La Suprema Corte, a sommesso avviso dello scrivente, cade in errore quando ritiene equivalente, negli effetti, la mancata sottoscrizione digitale del documento informatico al documento informatico sottoscritto digitalmente con un certificato di sottoscrizione valido al momento della firma e successivamente scaduto.

Che incorra in tale errore appare evidente per due ordini di ragioni:

1) è la stessa Corte ad affermare, nelle proprie considerazioni in diritto, che «Il caso che interessa è quello della scadenza del certificato elettronico, pur in precedenza validamente emesso»;
2) nella sentenza non viene indicata la data di sottoscrizione con firma digitale dell'impugnazione da parte del difensore, limitandosi la Corte ad affermare che il «…difensore aveva ottenuto il rilascio del certificato in data 1 aprile 2020, con validità fino al 2 aprile 2023, cosicché il certificato era scaduto all'atto del deposito dell'impugnazione, come accertato dalla cancelleria della Corte di appello di Milano…».

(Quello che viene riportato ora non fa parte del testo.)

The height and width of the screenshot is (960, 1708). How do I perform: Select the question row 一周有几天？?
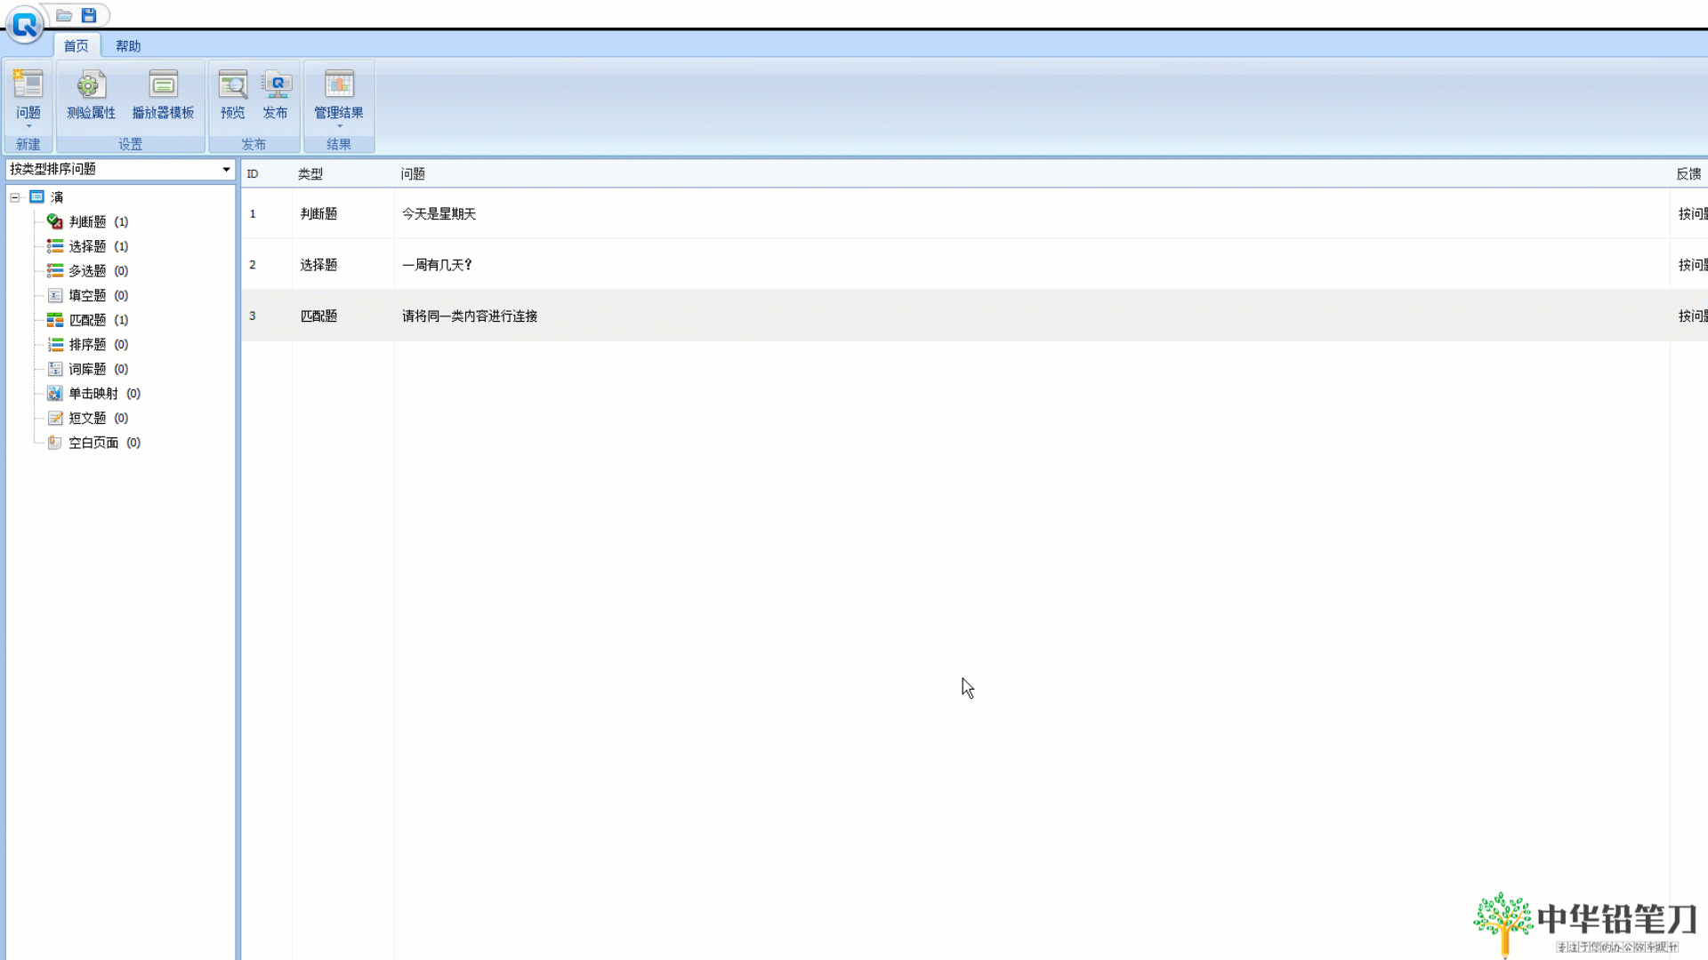coord(437,265)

Ulteriore errore commette la Corte nell'applicare, al caso in esame, l'art. 24 comma 4-bis del CAD, ignorando completamente quanto disposto dal medesimo articolo al comma 3 il quale così recita: «Per la generazione della firma digitale deve adoperarsi un certificato qualificato che, al momento della sottoscrizione, non risulti scaduto di validità ovvero non risulti revocato o sospeso.».

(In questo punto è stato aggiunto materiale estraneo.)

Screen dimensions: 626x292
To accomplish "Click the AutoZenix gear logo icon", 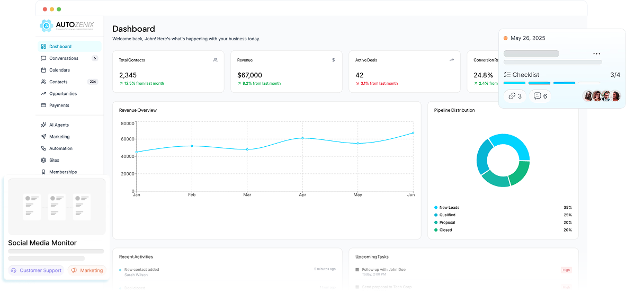I will click(x=47, y=25).
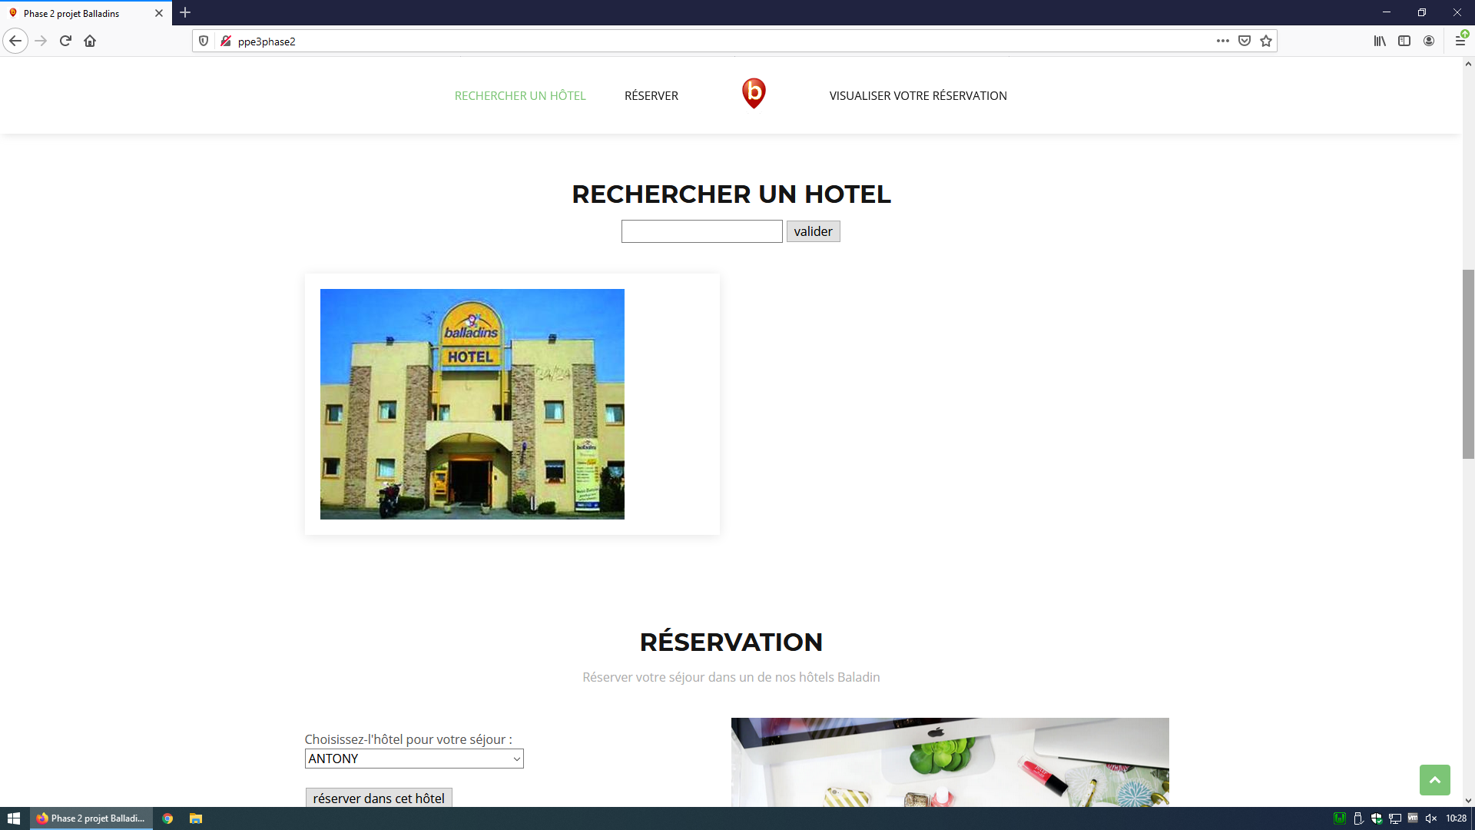Open a new browser tab

point(185,13)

Da tale comma 3 dell'art. 24 del CAD si evince che qualora il documento sia stato sottoscritto con una firma digitale supportata da un certificato di sottoscrizione valido al tempo della produzione del documento, ma attualmente scaduto, la firma digitale continuerà a preservare la propria validità con riferimento ai documenti siglati prima della scadenza e quindi che il documento firmato digitalmente durante il periodo di validità del certificato conserva la sua validità sostanziale anche dopo la scadenza di quest'ultimo, dovendosi ritenersi esistente una presunzione iuris tantum in tal senso a favore del sottoscrittore.
Naturalmente esula da tale contesto (in quanto non oggetto di specifica considerazione da parte della Corte) quello della necessità di conservare a norma i documenti informatici sottoscritti digitalmente affinché, anche in ipotesi di scadenza del certificato di sottoscrizione, possa continuare ad applicarsi l'art. 20 comma 1-bis del CAD il quale prevede che:

Il documento informatico soddisfa il requisito della forma scritta e ha l'efficacia prevista dall'articolo 2702 del Codice civile quando vi è apposta una  firma  digitale, altro tipo di firma elettronica qualificata o una firma elettronica avanzata o, comunque, è formato, previa identificazione informatica del suo autore, attraverso un processo avente i requisiti fissati dall'AgID ai sensi dell'art. 71 con modalità tali  da garantire la sicurezza, integrità e immodificabilità del documento e, in maniera manifesta e inequivoca, la sua riconducibilità  all'autore.

In tutti gli altri casi, l'idoneità del documento informatico a soddisfare il requisito della forma scritta e il suo valore probatorio sono liberamente valutabili in giudizio, in relazione alle caratteristiche di sicurezza, integrità e immodificabilità. La data e l'ora di formazione del documento informatico sono opponibili ai terzi se apposte in conformità alle Linee guida.